I'll spare you the details
But I speak about being raw, so here it is.... I think I'm broken.
I don't want to be
but I am.
The ideal isn't for me.
I am learning to be okay with that.
If today you saw my eyes,
They would be the same as before.
I am my own biggest enemy
I am simple yet, so very complicated. I like to think that makes me interesting to some degree but, sometimes it just makes me feel crazy. Im hungry...scratch that, I am starving. Constantly craving something new, something better, anything that will further project the way I see the world and how I photograph it. I understand myself well, I feel like I have a good grip and I have come to terms with the fact I will never win this battle. I will never be content, ever. In some areas of life this isn't a positive trait but in my little world of cameras and words, its a good thing.
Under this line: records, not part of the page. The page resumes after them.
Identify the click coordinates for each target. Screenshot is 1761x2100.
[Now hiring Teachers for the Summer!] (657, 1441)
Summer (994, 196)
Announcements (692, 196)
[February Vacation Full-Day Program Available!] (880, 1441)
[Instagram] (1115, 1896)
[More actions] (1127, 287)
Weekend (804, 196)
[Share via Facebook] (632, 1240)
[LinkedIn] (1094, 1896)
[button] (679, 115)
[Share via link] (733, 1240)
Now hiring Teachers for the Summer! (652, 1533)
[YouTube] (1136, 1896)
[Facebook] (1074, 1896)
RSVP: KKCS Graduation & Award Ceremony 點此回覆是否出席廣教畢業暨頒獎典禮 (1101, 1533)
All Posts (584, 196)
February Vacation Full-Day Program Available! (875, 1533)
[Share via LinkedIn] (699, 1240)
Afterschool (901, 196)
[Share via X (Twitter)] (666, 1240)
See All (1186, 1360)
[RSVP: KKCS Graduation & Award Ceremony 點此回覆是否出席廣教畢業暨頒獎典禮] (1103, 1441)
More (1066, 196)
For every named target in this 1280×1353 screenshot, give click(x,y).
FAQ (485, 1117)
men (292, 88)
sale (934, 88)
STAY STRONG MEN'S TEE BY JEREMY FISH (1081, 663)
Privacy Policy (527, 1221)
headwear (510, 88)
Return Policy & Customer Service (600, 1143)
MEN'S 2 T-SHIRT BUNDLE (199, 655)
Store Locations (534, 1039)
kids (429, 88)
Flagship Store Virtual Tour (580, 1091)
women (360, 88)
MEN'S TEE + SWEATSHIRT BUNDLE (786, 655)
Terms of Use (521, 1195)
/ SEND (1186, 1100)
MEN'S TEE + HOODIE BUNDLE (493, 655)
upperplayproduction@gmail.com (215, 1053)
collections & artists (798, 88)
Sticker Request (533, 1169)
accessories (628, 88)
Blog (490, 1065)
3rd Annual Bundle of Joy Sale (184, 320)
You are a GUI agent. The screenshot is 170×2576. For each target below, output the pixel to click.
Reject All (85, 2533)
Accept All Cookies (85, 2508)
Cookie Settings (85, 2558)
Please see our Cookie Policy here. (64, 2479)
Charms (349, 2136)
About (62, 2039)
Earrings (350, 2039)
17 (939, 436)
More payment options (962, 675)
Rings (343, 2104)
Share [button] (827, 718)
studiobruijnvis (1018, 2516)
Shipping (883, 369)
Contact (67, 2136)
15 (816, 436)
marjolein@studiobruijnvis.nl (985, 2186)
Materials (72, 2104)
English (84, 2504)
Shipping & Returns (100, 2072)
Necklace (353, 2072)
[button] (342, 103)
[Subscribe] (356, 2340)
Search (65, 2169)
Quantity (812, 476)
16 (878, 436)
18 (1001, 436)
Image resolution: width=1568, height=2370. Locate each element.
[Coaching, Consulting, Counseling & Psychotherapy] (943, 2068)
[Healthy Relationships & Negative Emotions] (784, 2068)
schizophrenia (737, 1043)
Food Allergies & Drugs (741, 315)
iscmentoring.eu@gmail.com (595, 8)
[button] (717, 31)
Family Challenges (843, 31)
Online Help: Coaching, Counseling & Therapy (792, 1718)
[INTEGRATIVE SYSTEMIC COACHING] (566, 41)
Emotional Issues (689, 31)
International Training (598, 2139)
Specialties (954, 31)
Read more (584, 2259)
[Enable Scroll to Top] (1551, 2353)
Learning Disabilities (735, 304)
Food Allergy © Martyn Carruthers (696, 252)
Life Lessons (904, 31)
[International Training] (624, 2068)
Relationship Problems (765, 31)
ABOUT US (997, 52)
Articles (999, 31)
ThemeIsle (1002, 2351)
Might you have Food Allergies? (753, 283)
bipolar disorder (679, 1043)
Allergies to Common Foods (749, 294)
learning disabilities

Makes me hair pulling crazy but its good. I am no where near the goals I have for myself. Not even close. But that nagging little voice I am constantly battling with assures me, I fight because I need to be something great. I need to do something beautiful and inspiring. This need can literally bring me to tears of frustration. Wanting to translate your heart and what you love into a photograph isnt a easy task. As long as emotions the center of my image I know I will get there...
Today I felt like I lost the battle and just said to myself, I quit.
I dont know which way to go, which project to focus on, what I want to implement next.
So instead, I sat down on my couch and repeated... I quit.
Im done
I quit
I quit
I QUIT
Which in reality means tomorrow I will try harder.